REQUIRED ACTION. Look through the entries below. Report each line that has the word "screenshot" in it.
- - -
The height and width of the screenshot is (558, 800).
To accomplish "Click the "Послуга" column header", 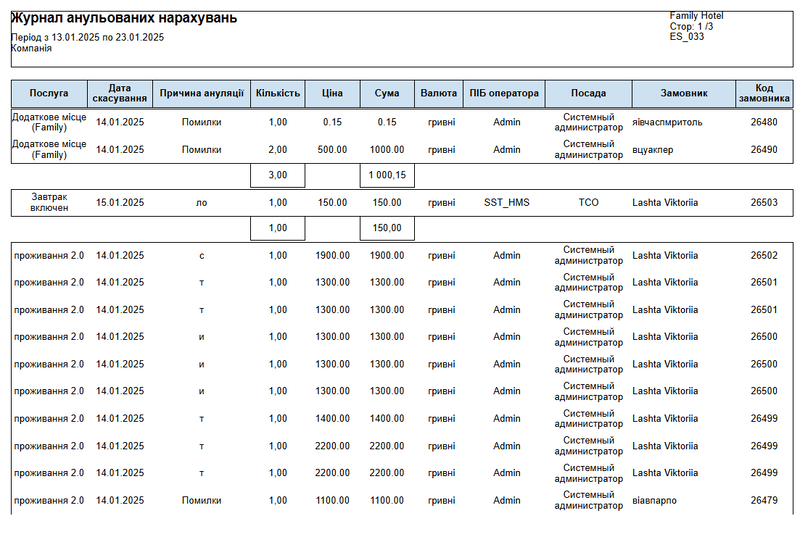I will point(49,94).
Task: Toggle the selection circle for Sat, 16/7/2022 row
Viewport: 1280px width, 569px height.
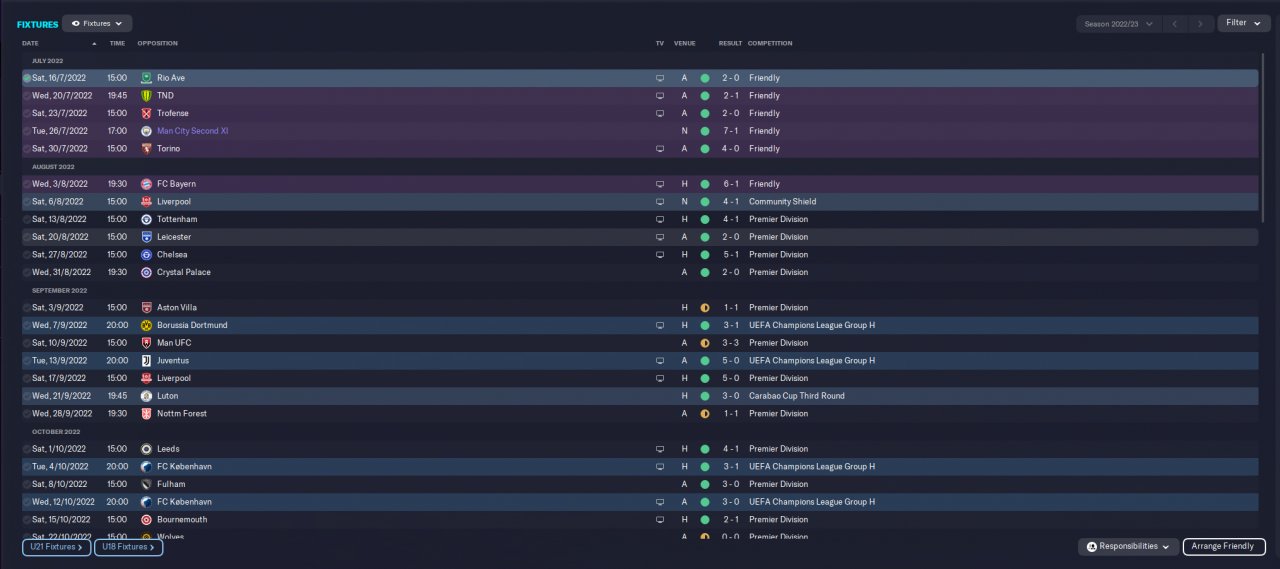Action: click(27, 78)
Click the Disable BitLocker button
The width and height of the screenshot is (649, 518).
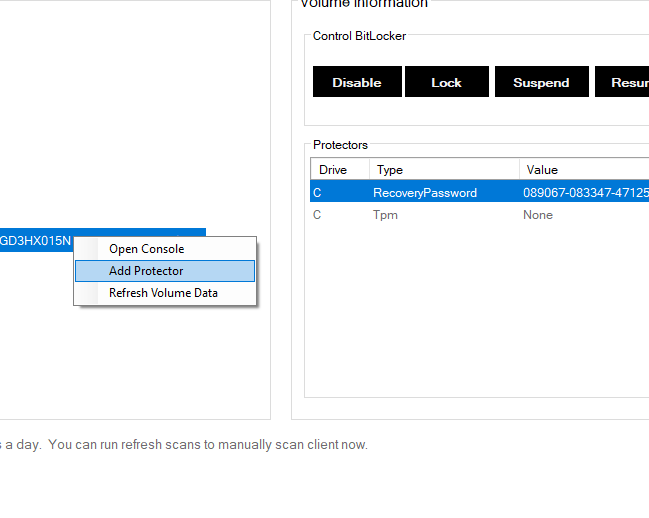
- - -
RESPONSE BELOW.
The height and width of the screenshot is (558, 800).
The width and height of the screenshot is (649, 518).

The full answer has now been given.